◆ **Task description**
Your answer should be each line of the entries that contains the word "filter", copied in full.

(Dataset entries Opens)

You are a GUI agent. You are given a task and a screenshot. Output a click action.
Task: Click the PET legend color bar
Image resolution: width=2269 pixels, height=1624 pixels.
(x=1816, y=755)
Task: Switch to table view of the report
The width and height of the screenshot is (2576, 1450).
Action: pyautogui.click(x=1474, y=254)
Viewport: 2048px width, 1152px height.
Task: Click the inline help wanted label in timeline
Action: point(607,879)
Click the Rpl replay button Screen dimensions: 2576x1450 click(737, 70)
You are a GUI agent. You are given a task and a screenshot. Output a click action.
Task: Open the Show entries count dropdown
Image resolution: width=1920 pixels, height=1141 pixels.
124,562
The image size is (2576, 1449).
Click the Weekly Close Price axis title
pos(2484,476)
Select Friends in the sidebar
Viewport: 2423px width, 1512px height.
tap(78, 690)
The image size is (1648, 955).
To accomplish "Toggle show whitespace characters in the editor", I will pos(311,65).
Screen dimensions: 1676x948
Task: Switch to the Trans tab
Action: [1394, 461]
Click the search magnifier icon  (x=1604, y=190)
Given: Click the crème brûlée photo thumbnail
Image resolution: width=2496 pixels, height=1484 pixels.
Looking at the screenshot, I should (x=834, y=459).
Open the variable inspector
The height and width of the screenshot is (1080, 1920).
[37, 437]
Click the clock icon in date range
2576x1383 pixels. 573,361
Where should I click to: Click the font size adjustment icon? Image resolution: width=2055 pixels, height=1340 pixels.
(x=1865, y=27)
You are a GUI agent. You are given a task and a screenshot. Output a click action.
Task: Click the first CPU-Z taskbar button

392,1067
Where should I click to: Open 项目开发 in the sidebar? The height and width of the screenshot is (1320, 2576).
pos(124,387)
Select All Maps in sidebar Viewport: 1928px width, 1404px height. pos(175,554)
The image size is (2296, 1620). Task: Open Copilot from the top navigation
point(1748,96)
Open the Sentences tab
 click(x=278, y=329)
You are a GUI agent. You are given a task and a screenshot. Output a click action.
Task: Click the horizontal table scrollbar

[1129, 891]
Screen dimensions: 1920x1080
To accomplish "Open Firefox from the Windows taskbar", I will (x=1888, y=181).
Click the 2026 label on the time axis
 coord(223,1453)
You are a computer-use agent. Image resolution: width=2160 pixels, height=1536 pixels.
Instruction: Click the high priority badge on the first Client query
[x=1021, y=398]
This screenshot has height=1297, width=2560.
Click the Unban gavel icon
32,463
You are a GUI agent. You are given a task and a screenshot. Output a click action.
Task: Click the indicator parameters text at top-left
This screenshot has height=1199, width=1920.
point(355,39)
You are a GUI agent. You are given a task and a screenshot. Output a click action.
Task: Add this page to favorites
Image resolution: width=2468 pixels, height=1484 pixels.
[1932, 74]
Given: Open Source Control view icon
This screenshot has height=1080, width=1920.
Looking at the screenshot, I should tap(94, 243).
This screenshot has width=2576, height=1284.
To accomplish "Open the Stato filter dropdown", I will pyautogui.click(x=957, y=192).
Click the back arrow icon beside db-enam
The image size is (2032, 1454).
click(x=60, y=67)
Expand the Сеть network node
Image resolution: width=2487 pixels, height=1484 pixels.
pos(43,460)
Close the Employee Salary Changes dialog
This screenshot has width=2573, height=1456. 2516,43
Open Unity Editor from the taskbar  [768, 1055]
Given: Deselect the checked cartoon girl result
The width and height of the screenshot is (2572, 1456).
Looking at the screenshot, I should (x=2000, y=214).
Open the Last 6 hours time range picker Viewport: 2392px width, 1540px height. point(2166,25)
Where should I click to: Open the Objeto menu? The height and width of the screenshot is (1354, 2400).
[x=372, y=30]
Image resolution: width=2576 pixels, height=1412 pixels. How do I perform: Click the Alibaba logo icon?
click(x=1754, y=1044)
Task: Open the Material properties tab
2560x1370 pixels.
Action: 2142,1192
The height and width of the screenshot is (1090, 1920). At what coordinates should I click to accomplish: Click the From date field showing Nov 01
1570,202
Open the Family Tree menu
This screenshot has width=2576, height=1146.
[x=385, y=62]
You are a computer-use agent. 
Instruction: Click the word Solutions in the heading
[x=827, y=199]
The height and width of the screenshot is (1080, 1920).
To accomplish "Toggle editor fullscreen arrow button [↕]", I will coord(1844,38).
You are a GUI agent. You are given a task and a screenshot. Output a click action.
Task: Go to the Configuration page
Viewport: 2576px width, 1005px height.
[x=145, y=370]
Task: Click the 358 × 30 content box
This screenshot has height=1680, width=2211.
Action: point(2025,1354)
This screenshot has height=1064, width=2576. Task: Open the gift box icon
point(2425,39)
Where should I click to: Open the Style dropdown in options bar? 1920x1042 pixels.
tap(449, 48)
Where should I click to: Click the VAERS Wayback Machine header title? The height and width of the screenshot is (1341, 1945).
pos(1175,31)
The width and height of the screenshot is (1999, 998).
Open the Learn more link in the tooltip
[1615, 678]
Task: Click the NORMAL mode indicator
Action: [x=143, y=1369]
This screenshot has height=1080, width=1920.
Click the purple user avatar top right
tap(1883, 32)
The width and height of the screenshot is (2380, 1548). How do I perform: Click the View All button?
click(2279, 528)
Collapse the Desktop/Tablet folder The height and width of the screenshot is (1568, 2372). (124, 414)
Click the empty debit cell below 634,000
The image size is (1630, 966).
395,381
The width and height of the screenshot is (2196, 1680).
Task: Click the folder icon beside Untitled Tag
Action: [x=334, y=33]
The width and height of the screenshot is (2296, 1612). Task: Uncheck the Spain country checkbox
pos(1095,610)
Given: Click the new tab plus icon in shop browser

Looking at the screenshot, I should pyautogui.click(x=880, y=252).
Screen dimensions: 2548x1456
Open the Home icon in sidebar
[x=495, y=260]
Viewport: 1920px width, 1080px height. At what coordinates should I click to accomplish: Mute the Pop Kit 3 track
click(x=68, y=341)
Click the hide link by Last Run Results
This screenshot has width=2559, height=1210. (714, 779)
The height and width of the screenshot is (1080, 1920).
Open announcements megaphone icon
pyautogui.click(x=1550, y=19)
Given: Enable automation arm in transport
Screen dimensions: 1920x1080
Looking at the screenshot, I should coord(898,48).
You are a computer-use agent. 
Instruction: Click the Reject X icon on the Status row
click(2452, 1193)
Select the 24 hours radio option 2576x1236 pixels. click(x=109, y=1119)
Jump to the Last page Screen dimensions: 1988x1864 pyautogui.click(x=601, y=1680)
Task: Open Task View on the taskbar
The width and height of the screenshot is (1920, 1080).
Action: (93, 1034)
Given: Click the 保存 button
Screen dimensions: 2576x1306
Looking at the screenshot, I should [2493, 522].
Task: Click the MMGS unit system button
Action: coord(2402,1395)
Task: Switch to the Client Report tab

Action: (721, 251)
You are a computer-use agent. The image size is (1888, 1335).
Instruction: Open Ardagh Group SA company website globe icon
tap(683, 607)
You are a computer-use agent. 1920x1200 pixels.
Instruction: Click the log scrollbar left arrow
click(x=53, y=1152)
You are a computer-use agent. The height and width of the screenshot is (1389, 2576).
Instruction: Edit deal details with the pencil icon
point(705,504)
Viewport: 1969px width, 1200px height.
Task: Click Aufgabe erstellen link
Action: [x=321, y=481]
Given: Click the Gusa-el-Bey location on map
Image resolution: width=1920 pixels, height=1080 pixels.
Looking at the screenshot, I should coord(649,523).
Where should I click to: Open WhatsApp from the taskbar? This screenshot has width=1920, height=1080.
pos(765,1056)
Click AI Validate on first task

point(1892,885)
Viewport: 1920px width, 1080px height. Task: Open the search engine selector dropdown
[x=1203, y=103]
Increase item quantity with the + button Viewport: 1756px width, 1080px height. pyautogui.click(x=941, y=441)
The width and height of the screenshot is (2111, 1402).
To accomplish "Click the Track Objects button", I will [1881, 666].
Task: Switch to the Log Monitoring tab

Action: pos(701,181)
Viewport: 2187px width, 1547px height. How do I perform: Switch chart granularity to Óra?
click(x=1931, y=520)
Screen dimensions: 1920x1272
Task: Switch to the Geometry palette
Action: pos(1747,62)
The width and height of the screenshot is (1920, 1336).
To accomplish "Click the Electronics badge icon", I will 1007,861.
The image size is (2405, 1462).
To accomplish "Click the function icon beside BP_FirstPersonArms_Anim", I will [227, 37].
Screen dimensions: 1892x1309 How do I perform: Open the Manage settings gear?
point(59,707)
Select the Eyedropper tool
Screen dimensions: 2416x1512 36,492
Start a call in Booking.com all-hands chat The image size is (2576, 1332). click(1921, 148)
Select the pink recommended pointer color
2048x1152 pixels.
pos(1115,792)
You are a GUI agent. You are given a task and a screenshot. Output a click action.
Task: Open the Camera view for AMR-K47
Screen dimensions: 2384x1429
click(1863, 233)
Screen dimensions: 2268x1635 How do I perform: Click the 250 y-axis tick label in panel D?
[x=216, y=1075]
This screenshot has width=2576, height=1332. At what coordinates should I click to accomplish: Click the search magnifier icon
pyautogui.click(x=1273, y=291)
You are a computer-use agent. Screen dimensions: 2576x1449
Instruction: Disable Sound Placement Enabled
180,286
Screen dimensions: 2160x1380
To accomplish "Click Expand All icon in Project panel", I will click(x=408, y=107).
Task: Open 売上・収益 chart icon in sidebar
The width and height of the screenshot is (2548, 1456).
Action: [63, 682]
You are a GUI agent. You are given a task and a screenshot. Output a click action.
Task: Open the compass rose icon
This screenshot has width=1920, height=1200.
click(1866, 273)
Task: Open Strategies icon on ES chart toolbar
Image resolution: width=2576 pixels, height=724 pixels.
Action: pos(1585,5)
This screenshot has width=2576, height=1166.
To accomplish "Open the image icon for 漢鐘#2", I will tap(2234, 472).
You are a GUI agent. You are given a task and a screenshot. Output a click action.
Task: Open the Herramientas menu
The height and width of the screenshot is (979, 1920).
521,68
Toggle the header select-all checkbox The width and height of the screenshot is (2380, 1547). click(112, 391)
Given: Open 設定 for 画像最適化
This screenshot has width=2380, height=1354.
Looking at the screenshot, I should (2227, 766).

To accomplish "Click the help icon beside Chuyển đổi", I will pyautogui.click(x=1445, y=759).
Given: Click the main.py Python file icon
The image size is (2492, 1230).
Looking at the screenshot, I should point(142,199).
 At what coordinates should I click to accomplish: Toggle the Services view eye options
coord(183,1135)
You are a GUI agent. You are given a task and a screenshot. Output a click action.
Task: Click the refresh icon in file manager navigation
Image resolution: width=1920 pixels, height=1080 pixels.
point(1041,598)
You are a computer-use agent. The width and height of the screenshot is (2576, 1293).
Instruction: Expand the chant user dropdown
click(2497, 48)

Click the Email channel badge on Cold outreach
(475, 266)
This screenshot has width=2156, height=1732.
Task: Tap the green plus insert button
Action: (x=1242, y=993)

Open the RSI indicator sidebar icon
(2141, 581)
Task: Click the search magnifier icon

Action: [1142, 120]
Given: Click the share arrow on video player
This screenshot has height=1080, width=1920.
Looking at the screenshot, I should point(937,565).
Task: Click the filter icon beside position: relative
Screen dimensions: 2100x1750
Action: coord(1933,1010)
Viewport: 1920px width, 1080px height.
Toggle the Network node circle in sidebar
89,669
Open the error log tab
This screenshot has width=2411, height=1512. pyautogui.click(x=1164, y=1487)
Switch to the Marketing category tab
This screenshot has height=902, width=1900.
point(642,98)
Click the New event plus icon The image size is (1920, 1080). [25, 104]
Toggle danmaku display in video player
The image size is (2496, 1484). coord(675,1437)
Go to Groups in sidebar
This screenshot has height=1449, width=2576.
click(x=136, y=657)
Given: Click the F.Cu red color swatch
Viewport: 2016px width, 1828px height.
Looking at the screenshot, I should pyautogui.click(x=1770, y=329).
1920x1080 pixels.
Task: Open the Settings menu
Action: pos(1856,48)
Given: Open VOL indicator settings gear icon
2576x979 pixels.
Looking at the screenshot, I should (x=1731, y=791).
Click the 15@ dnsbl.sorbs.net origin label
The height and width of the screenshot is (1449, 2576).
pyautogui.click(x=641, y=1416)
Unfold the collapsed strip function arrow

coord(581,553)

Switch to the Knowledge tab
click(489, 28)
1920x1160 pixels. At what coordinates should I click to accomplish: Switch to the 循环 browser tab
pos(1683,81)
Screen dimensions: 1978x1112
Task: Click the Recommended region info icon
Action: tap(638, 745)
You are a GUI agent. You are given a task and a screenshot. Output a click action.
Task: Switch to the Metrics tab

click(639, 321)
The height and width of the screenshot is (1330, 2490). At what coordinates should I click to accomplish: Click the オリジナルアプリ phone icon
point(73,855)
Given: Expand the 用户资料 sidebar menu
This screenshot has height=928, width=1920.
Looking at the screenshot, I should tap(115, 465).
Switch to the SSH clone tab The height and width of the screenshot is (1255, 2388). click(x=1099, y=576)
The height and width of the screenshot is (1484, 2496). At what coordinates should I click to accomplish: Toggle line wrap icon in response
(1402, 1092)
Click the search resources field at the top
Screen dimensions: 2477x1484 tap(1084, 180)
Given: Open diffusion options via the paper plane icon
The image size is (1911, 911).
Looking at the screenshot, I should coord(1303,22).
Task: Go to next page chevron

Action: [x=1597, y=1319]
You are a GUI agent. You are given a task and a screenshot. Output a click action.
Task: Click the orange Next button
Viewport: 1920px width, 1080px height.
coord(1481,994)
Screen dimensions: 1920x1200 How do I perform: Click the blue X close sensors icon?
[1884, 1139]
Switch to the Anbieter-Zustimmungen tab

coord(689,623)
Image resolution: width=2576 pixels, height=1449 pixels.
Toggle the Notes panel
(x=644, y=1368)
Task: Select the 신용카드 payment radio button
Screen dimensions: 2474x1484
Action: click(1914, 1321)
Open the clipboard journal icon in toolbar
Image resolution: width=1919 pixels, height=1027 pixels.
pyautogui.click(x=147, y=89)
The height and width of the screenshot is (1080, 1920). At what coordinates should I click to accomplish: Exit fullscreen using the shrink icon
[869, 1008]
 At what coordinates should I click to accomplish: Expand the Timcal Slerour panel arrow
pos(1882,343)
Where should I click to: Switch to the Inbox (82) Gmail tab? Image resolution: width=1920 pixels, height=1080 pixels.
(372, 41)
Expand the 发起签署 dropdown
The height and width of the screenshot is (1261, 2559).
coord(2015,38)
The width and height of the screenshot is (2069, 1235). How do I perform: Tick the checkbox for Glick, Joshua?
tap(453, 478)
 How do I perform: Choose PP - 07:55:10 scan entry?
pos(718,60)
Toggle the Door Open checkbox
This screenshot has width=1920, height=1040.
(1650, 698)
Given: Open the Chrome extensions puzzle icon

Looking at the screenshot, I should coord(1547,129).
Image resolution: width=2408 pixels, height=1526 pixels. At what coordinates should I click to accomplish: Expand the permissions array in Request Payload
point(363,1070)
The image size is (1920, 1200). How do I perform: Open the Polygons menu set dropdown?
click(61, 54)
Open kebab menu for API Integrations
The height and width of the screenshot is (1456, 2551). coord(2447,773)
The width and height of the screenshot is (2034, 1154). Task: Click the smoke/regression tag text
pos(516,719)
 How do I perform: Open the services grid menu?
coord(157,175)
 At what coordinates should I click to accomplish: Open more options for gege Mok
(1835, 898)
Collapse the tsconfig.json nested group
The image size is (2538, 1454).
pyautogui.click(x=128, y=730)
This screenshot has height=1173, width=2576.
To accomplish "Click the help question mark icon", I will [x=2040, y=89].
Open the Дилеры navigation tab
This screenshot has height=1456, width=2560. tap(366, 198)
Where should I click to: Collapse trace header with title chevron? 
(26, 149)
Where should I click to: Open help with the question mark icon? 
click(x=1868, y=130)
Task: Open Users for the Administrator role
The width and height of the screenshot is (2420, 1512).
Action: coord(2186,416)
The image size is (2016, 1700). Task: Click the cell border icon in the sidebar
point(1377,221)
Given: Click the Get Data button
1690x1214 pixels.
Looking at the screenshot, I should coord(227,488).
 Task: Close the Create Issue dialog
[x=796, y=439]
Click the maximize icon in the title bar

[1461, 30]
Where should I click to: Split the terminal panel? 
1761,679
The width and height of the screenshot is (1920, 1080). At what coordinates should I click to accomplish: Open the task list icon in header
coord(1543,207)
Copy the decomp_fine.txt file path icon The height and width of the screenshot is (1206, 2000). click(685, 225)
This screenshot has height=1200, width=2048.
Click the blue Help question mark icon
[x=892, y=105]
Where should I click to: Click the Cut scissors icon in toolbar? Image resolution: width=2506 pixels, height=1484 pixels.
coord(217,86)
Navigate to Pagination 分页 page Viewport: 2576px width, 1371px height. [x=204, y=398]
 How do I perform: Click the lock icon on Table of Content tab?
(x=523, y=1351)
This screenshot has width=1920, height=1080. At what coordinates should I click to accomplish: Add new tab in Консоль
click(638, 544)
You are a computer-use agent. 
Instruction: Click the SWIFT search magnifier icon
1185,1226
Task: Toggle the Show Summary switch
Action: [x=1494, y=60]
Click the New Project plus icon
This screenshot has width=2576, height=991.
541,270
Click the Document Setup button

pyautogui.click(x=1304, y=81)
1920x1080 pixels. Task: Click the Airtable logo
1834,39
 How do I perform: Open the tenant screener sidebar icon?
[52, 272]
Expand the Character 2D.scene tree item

(Dataset entries Closes)

◆ **Your response**
To accomplish "Open the Stato filter dropdown", I will pyautogui.click(x=957, y=192).
Task: Click the filter icon beside position: relative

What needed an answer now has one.